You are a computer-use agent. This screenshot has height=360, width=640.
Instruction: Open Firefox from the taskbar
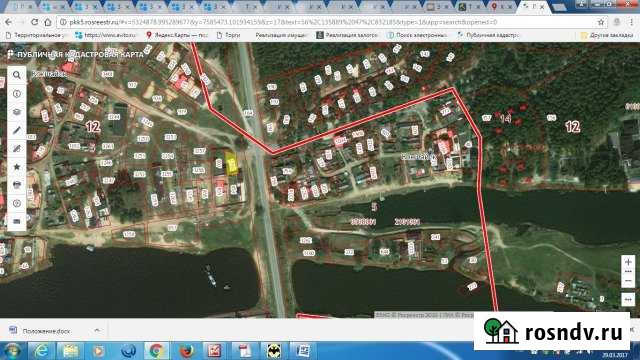click(x=186, y=351)
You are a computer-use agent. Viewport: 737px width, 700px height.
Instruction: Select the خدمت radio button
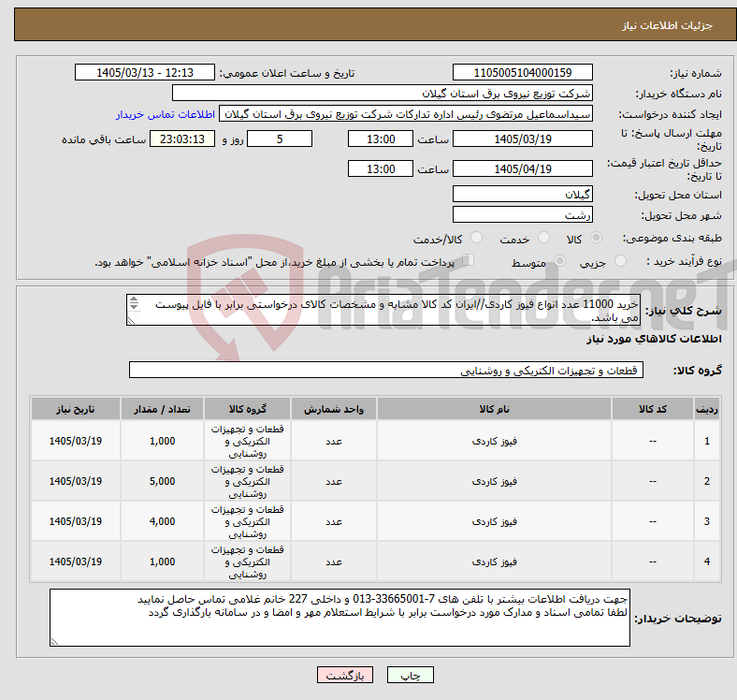click(543, 238)
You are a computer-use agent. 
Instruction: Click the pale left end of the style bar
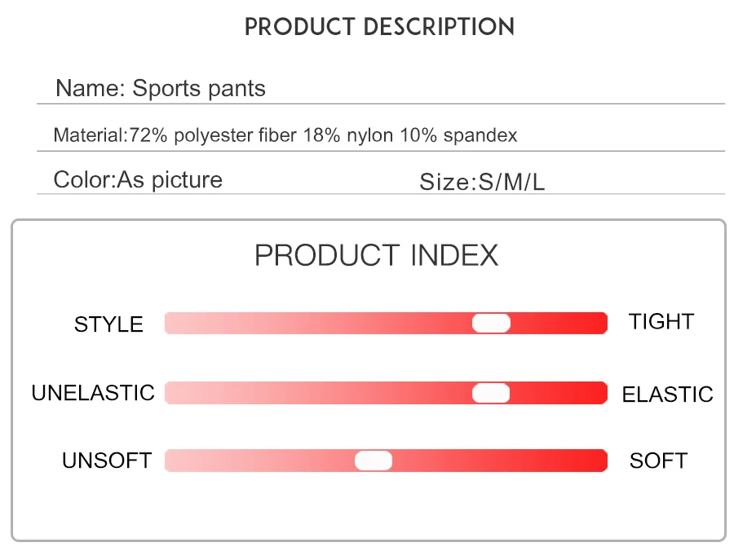click(x=179, y=324)
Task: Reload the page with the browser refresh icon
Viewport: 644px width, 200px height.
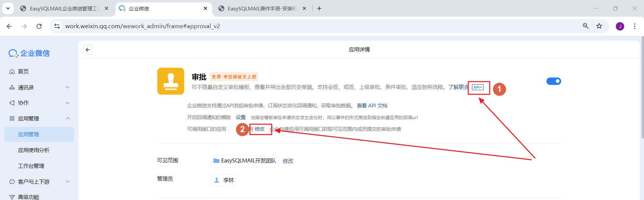Action: click(39, 26)
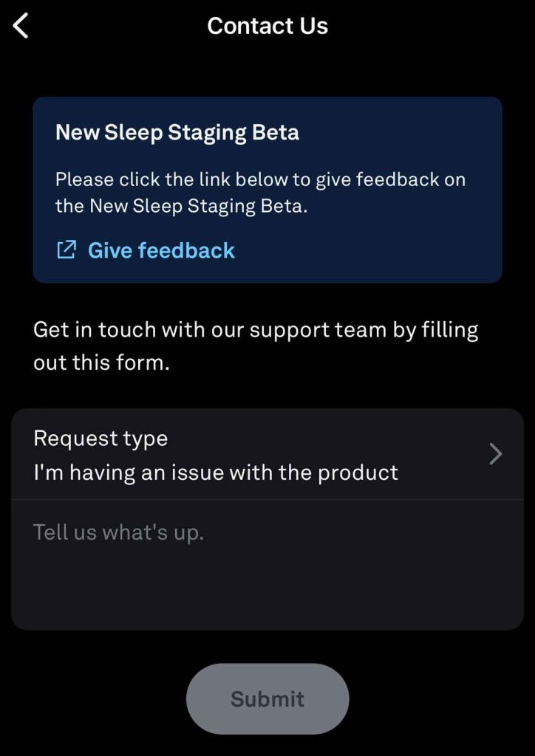535x756 pixels.
Task: Tap the "Get in touch" support instructions
Action: (256, 330)
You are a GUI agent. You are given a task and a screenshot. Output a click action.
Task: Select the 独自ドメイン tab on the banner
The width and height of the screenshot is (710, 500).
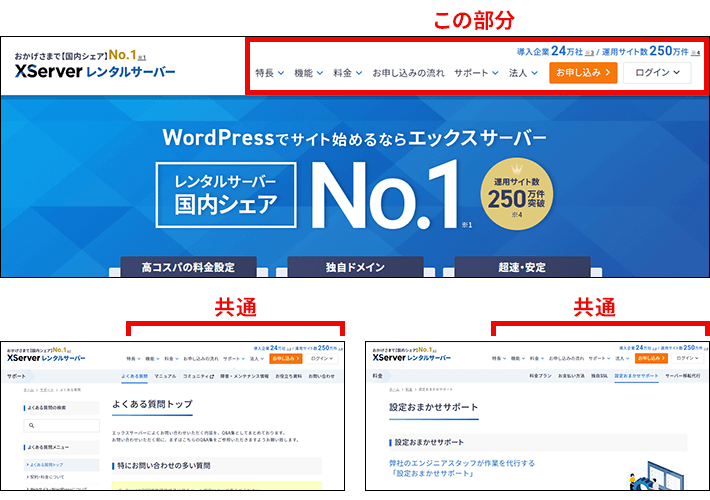click(355, 268)
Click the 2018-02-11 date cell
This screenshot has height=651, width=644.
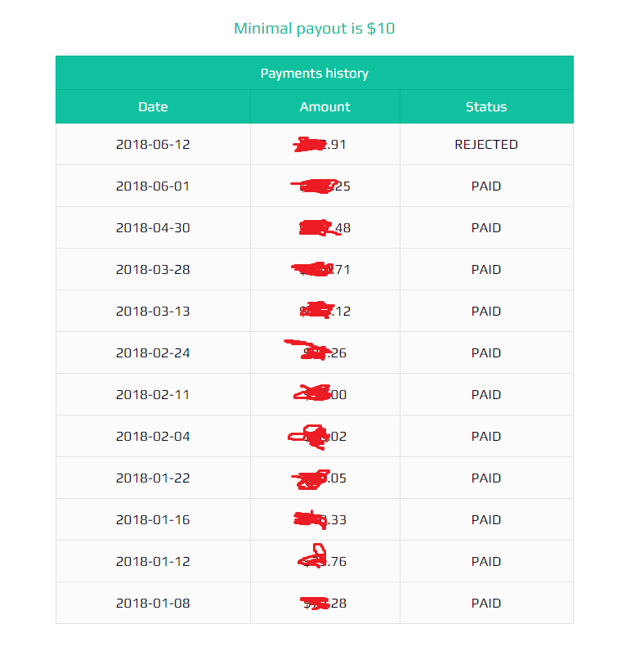tap(153, 394)
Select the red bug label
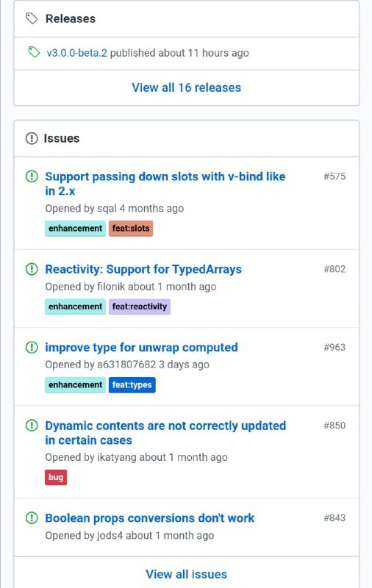The height and width of the screenshot is (588, 372). pos(56,477)
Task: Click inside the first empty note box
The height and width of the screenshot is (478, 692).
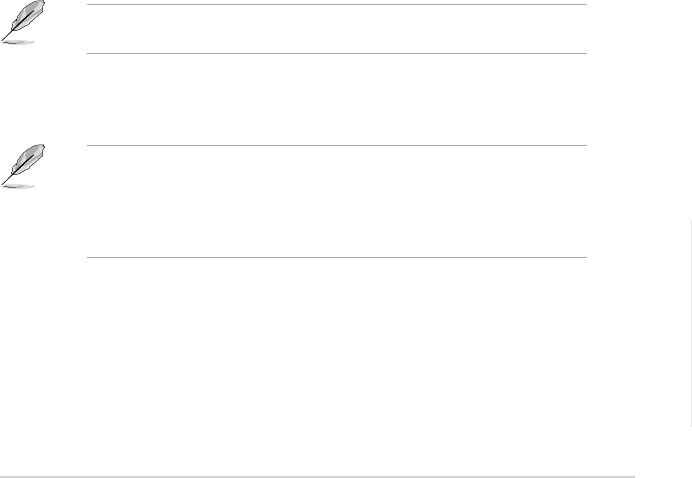Action: click(x=336, y=29)
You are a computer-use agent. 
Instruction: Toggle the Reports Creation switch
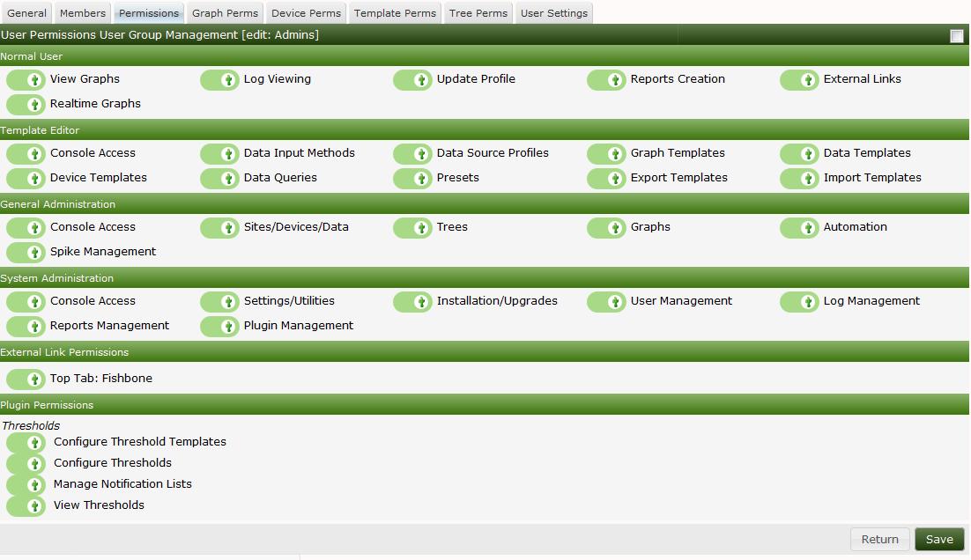click(x=606, y=79)
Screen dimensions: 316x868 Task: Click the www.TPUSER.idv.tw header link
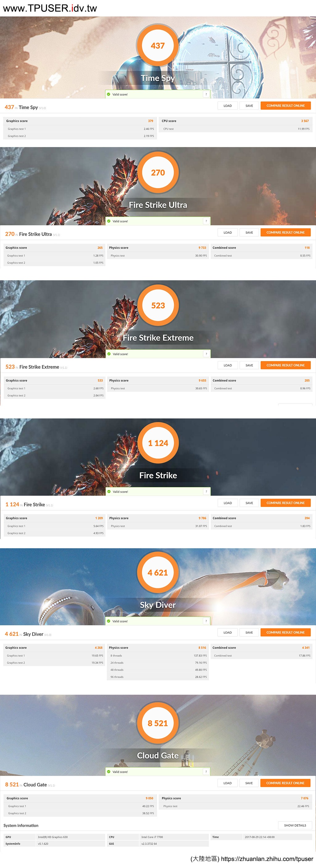[50, 8]
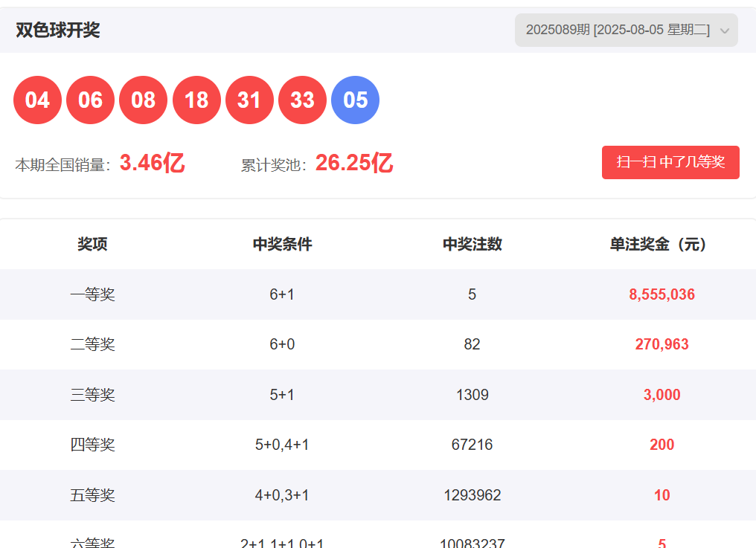Select the red ball 06

tap(90, 100)
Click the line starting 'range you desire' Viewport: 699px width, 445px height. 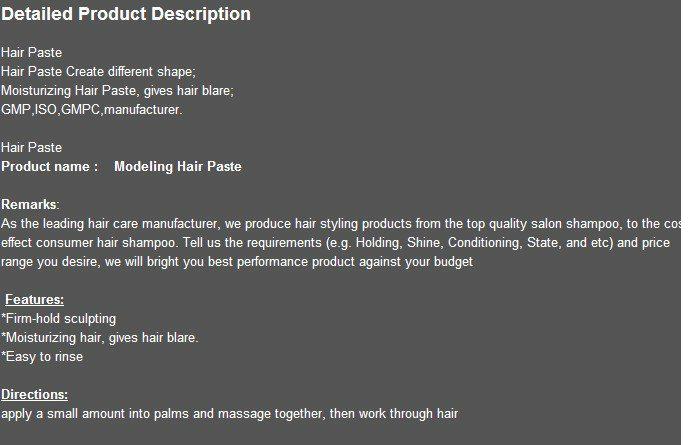(237, 262)
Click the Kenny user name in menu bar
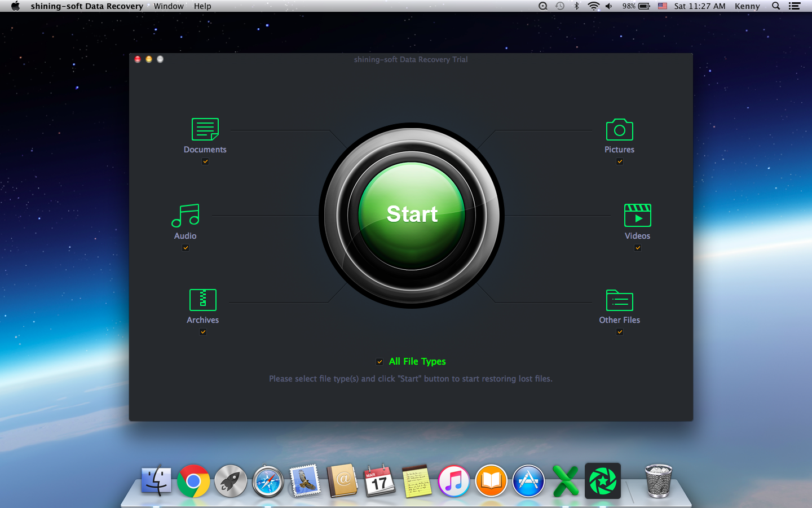 pos(747,6)
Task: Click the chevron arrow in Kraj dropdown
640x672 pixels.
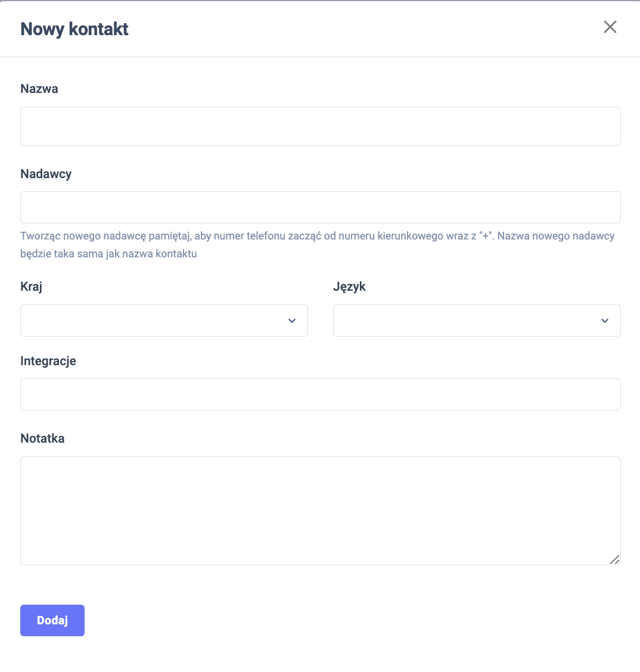Action: 292,321
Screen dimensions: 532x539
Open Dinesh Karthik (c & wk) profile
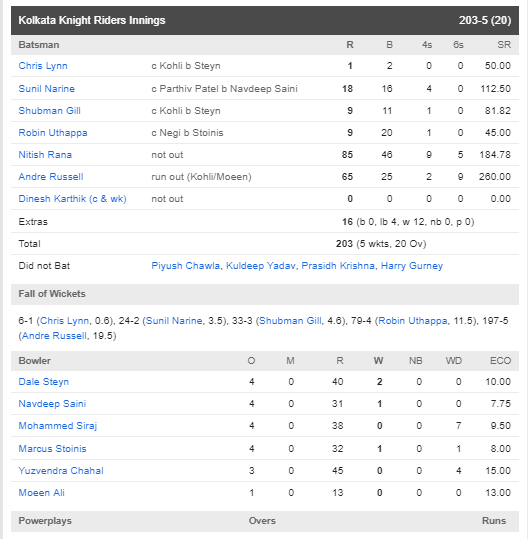coord(73,199)
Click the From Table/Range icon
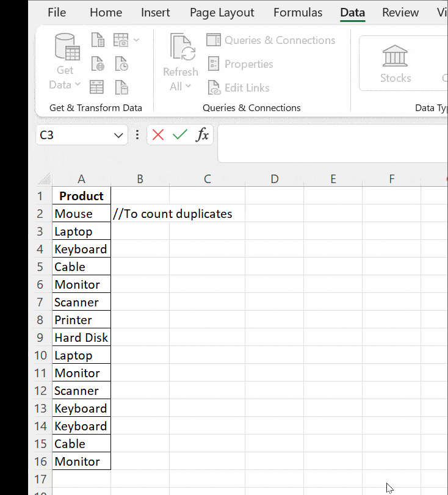 click(x=97, y=87)
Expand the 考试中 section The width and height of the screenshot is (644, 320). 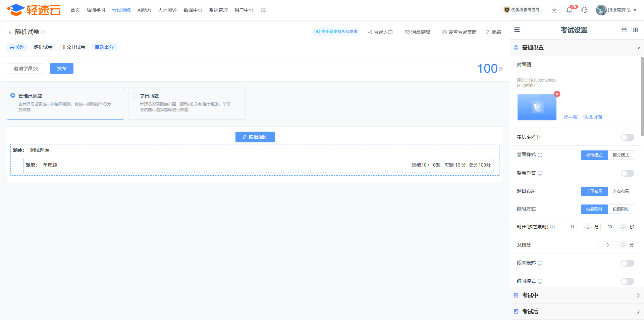point(638,295)
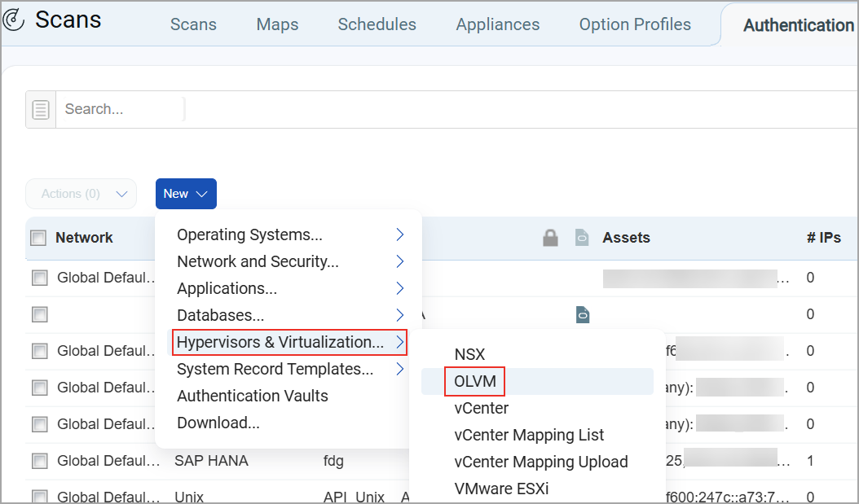Viewport: 859px width, 504px height.
Task: Expand the Operating Systems submenu arrow
Action: coord(400,234)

★ ★ ★

Go through the listing above and list every line that has the word "computer".

You are a computer-use agent. This screenshot has height=360, width=640.
You are a computer-use agent. Viewport: 737px width, 700px height.
You are a computer-use agent. 
You are a computer-use agent. 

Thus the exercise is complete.